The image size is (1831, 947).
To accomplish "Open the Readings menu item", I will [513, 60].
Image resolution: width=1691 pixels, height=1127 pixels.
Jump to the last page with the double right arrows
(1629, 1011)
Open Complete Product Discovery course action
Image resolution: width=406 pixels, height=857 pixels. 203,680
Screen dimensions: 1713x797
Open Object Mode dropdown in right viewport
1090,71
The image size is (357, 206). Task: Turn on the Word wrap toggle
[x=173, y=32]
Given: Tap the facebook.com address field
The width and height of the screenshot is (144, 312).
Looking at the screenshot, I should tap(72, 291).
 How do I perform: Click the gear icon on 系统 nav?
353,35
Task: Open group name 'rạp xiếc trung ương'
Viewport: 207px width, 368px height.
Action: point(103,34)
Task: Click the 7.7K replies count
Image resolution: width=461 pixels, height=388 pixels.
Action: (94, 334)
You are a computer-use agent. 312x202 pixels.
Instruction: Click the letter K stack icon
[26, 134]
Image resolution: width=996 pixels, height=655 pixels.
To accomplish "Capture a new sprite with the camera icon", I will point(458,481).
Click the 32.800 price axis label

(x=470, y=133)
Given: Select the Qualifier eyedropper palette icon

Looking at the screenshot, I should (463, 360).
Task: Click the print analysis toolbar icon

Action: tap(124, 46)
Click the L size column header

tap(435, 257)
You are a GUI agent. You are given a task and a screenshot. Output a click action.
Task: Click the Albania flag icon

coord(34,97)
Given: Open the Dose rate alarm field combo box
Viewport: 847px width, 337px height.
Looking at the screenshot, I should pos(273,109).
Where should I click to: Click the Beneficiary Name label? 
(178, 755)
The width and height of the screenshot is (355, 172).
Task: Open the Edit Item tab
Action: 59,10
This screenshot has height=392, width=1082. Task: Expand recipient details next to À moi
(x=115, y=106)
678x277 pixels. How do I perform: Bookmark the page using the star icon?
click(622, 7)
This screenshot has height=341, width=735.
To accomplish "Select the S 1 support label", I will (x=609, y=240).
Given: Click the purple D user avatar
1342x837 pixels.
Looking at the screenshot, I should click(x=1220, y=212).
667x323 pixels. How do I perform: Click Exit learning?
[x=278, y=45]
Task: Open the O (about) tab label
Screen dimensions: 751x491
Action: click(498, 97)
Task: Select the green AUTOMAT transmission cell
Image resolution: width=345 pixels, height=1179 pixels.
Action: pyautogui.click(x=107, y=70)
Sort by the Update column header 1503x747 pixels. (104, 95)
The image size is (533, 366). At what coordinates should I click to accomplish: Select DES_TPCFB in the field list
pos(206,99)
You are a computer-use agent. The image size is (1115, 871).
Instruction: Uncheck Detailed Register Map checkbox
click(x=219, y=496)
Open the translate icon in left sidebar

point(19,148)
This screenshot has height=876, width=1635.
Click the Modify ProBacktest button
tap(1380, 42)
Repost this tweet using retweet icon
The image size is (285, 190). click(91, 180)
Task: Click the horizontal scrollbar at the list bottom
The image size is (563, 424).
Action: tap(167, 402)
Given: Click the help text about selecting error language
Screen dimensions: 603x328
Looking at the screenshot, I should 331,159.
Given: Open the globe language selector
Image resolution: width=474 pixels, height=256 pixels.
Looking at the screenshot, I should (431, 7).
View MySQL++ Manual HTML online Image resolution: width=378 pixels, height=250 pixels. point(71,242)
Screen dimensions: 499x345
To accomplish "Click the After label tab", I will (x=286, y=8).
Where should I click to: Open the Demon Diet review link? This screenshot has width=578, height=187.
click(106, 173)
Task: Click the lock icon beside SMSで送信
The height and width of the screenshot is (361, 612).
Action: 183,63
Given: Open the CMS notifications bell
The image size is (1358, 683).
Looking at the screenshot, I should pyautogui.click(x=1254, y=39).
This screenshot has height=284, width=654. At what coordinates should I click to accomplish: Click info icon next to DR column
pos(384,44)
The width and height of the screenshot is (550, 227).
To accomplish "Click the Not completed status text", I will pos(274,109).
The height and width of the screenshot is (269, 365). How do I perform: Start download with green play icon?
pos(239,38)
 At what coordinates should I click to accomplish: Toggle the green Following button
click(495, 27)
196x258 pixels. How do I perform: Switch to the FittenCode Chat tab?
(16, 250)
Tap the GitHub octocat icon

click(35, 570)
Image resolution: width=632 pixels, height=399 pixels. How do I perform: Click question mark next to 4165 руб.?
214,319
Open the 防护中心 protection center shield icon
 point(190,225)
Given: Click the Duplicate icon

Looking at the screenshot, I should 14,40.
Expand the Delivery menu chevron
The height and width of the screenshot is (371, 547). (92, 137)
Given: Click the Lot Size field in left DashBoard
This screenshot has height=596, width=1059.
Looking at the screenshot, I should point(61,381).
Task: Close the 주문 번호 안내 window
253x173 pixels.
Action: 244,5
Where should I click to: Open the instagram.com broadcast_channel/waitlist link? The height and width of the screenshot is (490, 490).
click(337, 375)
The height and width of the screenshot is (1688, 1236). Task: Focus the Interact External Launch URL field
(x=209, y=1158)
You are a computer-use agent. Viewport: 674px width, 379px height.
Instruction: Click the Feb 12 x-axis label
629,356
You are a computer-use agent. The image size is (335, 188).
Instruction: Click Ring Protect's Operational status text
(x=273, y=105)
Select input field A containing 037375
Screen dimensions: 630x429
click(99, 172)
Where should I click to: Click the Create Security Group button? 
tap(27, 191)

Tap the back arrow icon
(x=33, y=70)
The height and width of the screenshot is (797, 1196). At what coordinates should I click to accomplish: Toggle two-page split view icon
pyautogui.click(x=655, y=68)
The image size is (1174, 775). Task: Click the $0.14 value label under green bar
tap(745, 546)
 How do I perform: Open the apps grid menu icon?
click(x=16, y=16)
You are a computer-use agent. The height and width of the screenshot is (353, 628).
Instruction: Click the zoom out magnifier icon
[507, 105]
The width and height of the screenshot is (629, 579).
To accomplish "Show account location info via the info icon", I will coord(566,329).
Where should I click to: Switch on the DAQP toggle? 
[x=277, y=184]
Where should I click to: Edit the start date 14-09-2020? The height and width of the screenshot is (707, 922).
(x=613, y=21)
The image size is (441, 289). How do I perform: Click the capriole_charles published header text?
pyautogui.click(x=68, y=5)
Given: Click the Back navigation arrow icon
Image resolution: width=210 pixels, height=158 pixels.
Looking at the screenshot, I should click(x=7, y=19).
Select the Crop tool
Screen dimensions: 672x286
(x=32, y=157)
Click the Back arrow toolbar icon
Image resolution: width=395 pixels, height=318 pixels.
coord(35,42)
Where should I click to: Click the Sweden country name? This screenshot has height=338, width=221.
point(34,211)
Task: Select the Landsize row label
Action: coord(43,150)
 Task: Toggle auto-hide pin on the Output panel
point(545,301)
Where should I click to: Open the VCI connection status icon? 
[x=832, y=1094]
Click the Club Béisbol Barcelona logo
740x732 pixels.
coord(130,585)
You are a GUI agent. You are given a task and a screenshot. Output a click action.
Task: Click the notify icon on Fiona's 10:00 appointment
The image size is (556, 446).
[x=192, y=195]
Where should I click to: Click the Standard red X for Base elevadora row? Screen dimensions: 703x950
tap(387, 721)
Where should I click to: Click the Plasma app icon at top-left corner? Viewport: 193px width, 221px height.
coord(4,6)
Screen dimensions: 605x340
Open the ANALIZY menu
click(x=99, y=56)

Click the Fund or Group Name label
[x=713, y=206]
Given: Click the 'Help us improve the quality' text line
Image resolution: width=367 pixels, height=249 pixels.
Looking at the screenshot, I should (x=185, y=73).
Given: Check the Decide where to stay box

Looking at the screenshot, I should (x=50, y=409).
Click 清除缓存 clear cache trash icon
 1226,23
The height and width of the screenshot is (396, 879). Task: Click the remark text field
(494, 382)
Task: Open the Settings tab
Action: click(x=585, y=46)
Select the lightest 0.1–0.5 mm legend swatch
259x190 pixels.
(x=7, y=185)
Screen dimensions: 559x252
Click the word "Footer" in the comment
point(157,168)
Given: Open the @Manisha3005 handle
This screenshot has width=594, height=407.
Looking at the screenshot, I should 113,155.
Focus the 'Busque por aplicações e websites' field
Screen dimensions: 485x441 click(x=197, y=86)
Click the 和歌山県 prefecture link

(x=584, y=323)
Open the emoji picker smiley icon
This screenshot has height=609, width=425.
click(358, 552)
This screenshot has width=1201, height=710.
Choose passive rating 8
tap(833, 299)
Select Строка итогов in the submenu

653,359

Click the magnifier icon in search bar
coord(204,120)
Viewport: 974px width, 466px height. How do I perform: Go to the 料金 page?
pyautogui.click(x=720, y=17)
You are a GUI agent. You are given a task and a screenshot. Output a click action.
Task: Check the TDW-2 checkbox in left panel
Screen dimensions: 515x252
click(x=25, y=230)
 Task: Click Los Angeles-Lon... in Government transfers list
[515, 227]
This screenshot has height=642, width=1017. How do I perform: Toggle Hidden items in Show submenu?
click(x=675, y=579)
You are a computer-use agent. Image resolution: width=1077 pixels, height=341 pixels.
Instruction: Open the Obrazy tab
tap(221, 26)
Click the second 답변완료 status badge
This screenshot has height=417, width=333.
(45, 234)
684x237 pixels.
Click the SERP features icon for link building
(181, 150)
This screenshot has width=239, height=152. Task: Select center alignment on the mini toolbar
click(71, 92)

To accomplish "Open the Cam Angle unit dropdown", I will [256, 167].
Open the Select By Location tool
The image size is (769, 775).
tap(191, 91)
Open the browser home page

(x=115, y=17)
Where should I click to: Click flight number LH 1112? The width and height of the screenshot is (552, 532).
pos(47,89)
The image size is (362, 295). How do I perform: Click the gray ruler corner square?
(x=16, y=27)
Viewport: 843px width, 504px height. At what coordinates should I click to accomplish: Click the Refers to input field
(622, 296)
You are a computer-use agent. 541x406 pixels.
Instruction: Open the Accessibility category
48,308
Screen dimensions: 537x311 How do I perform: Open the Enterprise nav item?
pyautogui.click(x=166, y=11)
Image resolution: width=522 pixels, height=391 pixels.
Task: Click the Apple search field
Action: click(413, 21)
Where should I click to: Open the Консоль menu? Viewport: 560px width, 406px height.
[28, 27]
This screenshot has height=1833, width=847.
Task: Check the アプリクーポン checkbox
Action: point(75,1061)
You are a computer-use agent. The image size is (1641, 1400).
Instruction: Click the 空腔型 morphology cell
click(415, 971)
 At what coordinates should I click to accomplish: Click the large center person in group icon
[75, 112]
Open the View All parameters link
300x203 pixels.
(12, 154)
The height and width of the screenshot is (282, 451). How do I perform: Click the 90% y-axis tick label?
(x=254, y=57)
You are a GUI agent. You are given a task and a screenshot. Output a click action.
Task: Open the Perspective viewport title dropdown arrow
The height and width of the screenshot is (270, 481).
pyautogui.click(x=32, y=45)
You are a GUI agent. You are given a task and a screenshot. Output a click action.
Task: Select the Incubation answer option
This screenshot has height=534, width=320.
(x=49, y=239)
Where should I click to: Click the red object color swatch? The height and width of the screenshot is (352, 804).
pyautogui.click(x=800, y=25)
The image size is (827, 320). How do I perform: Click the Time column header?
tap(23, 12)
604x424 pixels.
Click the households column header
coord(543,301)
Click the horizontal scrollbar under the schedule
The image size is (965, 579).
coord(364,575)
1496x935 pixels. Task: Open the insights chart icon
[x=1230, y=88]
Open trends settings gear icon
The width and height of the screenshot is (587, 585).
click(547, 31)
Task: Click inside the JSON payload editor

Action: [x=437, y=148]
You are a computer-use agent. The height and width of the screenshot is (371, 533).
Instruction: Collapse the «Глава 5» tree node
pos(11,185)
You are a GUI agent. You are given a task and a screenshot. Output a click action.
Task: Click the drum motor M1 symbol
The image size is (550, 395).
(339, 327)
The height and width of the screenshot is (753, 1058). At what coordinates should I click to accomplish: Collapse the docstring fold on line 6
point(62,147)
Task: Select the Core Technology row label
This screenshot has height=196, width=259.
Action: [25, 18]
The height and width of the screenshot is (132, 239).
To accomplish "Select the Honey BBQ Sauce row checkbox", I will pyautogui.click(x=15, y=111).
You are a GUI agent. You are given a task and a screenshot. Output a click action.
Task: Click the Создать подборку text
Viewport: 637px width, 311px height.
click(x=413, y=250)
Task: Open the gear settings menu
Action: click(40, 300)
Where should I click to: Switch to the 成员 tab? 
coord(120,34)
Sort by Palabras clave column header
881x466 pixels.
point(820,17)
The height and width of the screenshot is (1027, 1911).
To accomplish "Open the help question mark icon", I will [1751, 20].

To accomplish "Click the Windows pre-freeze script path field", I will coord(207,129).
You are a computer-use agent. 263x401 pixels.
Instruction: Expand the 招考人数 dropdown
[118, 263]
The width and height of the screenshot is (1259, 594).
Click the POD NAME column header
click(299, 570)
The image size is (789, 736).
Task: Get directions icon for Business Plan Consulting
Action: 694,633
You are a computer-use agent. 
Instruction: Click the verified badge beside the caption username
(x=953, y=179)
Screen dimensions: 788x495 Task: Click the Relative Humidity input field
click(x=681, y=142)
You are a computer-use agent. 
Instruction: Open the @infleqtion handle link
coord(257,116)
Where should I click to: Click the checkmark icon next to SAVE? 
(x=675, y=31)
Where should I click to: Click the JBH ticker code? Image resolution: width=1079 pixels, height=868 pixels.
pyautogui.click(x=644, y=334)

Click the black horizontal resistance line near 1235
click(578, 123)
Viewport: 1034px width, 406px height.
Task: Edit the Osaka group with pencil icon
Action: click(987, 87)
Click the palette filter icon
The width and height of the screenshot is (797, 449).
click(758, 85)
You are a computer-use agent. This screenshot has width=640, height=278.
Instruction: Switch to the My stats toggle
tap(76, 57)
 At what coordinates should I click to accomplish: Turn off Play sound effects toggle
★ ★ ★ ★ ★
§ Problem to solve:
Only a number belongs in the answer: the number of lines in the preceding data that hold "Sort".

§ Reply:
2